Hetepheres also provided her daughter with a black granite sarcophagus decorated with palace facades for Meresankh's burial.

Her tomb was discovered by archeologist George Reisner on April 23, 1927, with subsequent excavations undertaken by his team on behalf of Harvard University and the Museum of Fine Arts, Boston.

Her sarcophagus and skeleton are today located in the Egyptian Museum; the latter reveals that she was 1.54 m tall and between 50 and 55 years at her death. An anthropological study suggested that she might have suffered from bilateral silent sinus syndrome.

The tomb also contained a set of the earliest known canopic jars. A limestone statue depicting Queen Hetepheres embracing her late daughter Meresankh was found in her tomb and is today located in the Museum of Fine Arts in Boston.

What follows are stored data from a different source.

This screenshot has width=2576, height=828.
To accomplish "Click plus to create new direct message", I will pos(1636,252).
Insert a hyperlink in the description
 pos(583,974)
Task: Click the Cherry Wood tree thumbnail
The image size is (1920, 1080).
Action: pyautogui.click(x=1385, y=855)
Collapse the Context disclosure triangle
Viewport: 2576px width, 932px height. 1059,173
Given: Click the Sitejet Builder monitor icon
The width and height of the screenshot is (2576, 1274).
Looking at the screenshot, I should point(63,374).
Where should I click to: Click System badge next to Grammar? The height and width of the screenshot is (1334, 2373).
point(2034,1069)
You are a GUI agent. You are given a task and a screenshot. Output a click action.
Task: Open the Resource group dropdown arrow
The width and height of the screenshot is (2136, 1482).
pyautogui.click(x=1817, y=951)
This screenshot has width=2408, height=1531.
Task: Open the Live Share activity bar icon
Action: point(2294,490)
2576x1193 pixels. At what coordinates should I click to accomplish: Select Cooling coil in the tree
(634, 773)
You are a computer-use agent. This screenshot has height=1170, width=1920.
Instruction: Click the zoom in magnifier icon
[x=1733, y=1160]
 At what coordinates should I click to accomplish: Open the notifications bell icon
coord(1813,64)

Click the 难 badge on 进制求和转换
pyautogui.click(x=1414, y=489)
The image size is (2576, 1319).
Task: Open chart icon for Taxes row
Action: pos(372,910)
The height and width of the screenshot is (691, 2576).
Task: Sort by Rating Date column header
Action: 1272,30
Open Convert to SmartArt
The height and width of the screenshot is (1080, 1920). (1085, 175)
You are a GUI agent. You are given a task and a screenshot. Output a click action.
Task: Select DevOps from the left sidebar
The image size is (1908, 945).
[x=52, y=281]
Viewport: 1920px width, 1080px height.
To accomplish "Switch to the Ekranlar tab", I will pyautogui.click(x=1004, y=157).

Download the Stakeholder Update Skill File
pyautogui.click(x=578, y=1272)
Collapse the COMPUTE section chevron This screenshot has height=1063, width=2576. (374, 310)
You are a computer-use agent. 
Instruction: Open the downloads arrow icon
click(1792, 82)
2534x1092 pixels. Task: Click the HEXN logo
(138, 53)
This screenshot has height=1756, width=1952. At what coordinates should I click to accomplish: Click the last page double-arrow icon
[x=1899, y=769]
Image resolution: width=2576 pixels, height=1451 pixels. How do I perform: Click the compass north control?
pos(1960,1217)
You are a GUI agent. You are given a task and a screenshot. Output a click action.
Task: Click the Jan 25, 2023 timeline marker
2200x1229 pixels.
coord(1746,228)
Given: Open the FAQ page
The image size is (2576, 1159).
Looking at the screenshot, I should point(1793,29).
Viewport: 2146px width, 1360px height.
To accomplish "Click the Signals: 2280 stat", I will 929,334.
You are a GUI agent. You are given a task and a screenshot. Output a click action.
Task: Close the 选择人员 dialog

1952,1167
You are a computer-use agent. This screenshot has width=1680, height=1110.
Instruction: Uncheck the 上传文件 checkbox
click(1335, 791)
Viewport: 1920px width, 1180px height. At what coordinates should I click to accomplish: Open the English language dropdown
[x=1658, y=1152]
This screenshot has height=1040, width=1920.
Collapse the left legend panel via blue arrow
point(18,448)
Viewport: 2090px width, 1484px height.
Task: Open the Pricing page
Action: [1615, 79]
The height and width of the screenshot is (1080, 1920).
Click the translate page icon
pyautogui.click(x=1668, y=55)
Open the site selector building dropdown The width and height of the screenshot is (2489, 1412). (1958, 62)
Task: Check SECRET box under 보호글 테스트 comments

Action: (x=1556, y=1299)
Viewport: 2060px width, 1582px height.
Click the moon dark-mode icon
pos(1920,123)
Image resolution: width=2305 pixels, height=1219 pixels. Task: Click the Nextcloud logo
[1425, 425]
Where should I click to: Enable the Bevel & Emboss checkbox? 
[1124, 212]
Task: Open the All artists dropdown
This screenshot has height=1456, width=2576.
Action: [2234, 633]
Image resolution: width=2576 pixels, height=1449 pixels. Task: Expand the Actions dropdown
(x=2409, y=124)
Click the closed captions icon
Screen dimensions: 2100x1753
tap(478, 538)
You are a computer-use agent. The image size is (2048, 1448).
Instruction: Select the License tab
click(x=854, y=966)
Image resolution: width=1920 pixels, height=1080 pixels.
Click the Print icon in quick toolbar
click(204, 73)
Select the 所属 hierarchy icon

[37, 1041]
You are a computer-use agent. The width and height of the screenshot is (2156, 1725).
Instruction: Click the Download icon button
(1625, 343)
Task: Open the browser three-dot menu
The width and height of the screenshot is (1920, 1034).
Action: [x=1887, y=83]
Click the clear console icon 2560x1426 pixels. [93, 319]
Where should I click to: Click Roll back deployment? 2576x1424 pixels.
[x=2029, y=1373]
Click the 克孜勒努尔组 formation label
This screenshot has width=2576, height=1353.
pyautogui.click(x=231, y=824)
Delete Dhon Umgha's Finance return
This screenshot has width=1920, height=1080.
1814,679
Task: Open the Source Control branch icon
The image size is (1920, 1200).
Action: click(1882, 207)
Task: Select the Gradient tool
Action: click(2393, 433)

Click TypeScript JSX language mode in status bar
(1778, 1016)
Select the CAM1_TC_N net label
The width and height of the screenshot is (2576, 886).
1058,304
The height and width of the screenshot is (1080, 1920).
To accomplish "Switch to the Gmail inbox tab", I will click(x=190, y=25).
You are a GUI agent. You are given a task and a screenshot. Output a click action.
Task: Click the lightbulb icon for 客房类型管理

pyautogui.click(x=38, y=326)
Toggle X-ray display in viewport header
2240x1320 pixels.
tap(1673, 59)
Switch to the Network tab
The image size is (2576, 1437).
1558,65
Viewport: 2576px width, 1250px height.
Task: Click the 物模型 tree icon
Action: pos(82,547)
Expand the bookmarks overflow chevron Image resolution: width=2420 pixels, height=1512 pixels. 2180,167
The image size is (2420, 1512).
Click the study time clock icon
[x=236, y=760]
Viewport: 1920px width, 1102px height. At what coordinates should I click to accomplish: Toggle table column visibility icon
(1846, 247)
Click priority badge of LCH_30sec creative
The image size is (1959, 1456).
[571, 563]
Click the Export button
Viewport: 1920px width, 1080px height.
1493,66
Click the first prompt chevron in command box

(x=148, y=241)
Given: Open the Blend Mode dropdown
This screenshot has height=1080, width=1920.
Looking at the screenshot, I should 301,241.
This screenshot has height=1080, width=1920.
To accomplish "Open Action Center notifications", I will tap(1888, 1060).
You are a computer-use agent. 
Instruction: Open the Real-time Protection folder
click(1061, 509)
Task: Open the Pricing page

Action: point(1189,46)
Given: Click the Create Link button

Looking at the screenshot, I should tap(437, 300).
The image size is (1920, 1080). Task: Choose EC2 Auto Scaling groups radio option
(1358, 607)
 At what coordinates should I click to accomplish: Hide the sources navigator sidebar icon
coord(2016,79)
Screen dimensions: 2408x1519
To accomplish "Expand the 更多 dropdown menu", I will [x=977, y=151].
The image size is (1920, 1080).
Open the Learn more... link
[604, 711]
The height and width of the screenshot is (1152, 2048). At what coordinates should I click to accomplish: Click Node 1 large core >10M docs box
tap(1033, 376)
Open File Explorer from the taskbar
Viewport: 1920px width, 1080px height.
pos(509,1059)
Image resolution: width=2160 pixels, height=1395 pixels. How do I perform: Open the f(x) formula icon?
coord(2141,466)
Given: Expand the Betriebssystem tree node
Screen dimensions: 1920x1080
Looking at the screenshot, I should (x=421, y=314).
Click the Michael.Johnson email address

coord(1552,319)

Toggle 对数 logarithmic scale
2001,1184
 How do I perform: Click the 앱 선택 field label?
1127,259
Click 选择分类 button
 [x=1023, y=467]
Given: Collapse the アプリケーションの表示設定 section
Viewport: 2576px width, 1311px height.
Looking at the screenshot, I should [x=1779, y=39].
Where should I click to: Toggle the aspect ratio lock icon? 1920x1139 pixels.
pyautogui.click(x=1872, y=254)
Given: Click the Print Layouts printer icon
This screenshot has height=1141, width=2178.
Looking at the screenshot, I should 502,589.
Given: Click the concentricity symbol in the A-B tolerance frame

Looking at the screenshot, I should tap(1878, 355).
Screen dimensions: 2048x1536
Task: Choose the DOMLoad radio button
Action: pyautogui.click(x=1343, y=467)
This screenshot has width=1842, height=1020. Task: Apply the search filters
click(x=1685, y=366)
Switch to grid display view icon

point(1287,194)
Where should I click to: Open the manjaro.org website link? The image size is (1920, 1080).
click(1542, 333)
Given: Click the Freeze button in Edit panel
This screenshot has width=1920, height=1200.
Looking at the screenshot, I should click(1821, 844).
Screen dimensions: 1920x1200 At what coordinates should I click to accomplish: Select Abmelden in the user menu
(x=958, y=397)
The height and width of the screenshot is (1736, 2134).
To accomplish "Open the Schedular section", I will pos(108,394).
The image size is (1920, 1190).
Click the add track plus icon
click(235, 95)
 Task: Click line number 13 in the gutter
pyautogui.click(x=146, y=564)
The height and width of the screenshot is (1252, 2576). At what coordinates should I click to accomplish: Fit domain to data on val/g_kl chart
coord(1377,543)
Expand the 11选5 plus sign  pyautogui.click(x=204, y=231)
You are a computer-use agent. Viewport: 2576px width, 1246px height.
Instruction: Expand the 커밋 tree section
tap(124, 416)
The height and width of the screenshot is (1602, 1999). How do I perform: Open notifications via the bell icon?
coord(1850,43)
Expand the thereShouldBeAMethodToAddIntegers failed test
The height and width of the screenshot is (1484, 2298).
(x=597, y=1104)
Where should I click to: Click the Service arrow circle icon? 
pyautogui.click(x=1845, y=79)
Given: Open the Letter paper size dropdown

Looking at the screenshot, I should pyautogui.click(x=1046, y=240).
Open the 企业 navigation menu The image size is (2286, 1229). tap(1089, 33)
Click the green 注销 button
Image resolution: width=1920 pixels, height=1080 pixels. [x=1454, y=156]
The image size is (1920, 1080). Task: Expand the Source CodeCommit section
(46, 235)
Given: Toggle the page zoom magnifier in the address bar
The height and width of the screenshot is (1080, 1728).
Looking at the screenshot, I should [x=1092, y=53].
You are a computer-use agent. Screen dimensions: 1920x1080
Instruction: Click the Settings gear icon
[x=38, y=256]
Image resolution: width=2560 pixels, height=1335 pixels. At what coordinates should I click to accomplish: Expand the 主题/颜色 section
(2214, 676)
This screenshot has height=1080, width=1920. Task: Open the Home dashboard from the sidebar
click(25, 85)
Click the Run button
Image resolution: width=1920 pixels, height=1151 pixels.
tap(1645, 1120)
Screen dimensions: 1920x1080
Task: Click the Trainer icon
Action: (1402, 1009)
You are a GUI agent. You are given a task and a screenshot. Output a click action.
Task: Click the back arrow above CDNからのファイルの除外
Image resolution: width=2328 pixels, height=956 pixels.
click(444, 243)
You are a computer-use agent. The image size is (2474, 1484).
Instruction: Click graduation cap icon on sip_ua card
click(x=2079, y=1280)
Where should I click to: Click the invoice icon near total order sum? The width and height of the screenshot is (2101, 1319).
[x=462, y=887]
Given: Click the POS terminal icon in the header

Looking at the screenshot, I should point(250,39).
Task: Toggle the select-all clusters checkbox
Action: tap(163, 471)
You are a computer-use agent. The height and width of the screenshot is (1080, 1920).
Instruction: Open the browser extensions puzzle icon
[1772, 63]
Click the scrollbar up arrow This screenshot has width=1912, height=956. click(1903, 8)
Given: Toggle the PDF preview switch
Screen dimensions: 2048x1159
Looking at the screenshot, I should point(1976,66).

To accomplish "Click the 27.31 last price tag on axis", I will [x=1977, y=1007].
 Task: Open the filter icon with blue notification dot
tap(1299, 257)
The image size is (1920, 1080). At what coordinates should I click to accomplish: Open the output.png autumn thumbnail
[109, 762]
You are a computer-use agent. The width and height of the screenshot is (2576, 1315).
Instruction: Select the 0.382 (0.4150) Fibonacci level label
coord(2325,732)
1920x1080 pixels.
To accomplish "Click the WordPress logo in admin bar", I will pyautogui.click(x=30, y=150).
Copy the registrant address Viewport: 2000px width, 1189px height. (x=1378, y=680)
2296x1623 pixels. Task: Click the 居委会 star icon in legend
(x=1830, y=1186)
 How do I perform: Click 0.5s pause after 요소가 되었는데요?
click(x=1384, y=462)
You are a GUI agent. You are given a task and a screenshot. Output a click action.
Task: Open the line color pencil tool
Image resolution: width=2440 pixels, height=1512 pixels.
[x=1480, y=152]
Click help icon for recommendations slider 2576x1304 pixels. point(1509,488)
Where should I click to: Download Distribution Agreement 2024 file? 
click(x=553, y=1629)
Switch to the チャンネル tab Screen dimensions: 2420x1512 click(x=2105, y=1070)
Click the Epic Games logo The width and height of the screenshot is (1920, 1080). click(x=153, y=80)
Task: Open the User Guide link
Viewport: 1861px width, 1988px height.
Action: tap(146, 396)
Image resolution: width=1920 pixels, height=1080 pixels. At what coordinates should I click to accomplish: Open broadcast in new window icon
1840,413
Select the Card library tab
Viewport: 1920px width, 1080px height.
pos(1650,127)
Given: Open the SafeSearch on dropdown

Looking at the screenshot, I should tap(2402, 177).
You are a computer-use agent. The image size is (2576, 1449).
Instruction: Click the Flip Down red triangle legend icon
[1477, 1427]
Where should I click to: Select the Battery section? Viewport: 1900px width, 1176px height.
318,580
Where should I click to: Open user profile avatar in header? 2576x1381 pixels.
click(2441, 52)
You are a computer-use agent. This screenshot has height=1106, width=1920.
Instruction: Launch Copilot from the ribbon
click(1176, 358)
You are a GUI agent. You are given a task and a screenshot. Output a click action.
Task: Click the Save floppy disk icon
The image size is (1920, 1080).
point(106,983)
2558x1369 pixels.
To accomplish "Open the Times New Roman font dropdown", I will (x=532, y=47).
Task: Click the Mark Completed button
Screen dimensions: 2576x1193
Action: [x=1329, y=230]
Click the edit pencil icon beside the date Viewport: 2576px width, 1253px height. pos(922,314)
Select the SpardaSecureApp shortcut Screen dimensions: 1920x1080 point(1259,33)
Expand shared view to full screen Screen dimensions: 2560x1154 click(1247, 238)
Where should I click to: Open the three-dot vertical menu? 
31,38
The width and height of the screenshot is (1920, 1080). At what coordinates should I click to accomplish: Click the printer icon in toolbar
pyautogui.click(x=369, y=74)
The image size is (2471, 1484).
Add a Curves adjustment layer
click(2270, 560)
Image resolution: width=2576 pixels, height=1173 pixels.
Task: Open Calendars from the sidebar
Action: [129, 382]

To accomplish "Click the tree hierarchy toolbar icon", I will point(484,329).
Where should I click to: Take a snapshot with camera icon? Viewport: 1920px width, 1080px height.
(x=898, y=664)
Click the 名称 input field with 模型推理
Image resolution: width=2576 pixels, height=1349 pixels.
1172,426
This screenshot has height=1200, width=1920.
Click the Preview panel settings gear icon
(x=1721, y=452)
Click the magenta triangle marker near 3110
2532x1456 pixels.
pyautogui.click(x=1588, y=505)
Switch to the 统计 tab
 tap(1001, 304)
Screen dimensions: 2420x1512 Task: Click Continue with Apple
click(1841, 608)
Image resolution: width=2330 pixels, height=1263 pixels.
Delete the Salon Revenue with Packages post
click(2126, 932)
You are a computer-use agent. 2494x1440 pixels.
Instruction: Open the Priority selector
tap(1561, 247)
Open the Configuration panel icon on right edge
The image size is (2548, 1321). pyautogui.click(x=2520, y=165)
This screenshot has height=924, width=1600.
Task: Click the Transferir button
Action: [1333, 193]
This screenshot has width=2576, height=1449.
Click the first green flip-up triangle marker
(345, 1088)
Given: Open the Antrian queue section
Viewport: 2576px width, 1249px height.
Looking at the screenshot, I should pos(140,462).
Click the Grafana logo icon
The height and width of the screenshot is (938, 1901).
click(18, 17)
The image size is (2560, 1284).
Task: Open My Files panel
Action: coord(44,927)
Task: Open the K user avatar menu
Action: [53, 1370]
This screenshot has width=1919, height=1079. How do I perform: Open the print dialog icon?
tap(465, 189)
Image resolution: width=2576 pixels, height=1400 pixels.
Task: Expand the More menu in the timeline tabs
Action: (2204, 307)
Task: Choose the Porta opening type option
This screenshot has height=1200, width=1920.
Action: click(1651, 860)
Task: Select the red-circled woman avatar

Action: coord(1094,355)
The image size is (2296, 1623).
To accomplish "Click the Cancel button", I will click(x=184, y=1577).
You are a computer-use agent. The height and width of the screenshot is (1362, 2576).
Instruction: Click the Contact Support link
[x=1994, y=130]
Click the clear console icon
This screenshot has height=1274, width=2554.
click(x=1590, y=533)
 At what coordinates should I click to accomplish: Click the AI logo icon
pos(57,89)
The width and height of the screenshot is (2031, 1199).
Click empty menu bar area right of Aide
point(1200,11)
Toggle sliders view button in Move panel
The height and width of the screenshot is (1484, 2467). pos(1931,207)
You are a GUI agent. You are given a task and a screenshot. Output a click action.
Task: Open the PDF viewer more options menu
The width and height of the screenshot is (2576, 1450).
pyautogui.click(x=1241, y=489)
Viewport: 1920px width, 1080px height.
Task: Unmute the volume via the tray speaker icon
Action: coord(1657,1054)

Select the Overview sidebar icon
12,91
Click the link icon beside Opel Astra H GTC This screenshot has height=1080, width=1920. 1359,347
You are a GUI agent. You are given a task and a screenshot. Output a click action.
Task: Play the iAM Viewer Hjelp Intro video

==Meresankh III's children==
The children of Meresankh and Khafre include:
- Nebemakhet: Buried in Mastaba 8172. His titles include scribe of the (divine) book, elder of the snwt-house of his father, chief justice and vizier, hereditary prince, king's son of his body, chief lector-priest, khet-priest of the Great One, khet-priest of (?) Temp. Khephren to Menkaure or a little later. In the mastaba Duaenre, and Niuserre are mentioned. As well as a brother named Ankhemre. Nebemakhet's wife was named Nubhotep, Prophetess of Hathor Mistress-of-the-Sycamore in all her places, etc.
- Duaenre: Mastaba G5110 Vizier of Menkaure. Possibly the father of vizier Babaef.
- Kenterka: Mentioned in Meresankh's tomb. Khenterka is assumed by some to be a son of Meresankh III.
- Niuserre (A) (Ny-user-Re-ankh (?) is mentioned in Meresankh's tomb): King's son of his body, Chief lector-priest of his father, Treasurer of the King of Lower Egypt, etc. Middle to end of Dyn. IV. (Unfinished Rock cut tomb in central field)
- Ankhemre: King's son of his body. Mentioned in the inner chapel of his brother Nebemakhet.
- Shepsetkau: mentioned in Nebemakhet's Mastaba.